DATA FOR PROCESSING start

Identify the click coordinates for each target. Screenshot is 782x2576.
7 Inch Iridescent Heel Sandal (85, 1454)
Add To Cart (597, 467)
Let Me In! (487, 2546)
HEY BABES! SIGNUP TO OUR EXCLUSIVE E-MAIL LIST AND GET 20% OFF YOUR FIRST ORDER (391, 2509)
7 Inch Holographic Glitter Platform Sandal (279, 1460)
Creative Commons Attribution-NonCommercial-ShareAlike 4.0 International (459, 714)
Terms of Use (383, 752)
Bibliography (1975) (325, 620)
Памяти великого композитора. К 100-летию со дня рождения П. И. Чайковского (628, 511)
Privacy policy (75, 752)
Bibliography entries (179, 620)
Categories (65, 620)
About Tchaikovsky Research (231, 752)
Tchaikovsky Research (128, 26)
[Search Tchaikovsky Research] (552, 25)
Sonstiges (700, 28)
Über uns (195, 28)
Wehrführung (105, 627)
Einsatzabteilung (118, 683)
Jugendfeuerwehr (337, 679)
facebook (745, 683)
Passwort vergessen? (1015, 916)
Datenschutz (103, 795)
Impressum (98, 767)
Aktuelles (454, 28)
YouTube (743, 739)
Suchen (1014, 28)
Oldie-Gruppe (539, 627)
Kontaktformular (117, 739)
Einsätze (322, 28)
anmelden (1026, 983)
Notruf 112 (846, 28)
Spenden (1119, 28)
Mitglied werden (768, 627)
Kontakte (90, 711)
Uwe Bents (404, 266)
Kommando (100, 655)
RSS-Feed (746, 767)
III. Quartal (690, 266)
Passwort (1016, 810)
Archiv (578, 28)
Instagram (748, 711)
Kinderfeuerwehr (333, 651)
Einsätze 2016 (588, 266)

DATA FOR PROCESSING end

EXERCISE GOAL |
Write out every one of the entries above, line for line, with no changes.

TASK RESULT |
Identify the click coordinates for each target. Screenshot is 782x2576.
7 Inch Iridescent Heel Sandal (85, 1454)
Add To Cart (597, 467)
Let Me In! (487, 2546)
HEY BABES! SIGNUP TO OUR EXCLUSIVE E-MAIL LIST AND GET 20% OFF YOUR FIRST ORDER (391, 2509)
7 Inch Holographic Glitter Platform Sandal (279, 1460)
Creative Commons Attribution-NonCommercial-ShareAlike 4.0 International (459, 714)
Terms of Use (383, 752)
Bibliography (1975) (325, 620)
Памяти великого композитора. К 100-летию со дня рождения П. И. Чайковского (628, 511)
Privacy policy (75, 752)
Bibliography entries (179, 620)
Categories (65, 620)
About Tchaikovsky Research (231, 752)
Tchaikovsky Research (128, 26)
[Search Tchaikovsky Research] (552, 25)
Sonstiges (700, 28)
Über uns (195, 28)
Wehrführung (105, 627)
Einsatzabteilung (118, 683)
Jugendfeuerwehr (337, 679)
facebook (745, 683)
Passwort vergessen? (1015, 916)
Datenschutz (103, 795)
Impressum (98, 767)
Aktuelles (454, 28)
YouTube (743, 739)
Suchen (1014, 28)
Oldie-Gruppe (539, 627)
Kontaktformular (117, 739)
Einsätze (322, 28)
anmelden (1026, 983)
Notruf 112 (846, 28)
Spenden (1119, 28)
Mitglied werden (768, 627)
Kontakte (90, 711)
Uwe Bents (404, 266)
Kommando (100, 655)
RSS-Feed (746, 767)
III. Quartal (690, 266)
Passwort (1016, 810)
Archiv (578, 28)
Instagram (748, 711)
Kinderfeuerwehr (333, 651)
Einsätze 2016 (588, 266)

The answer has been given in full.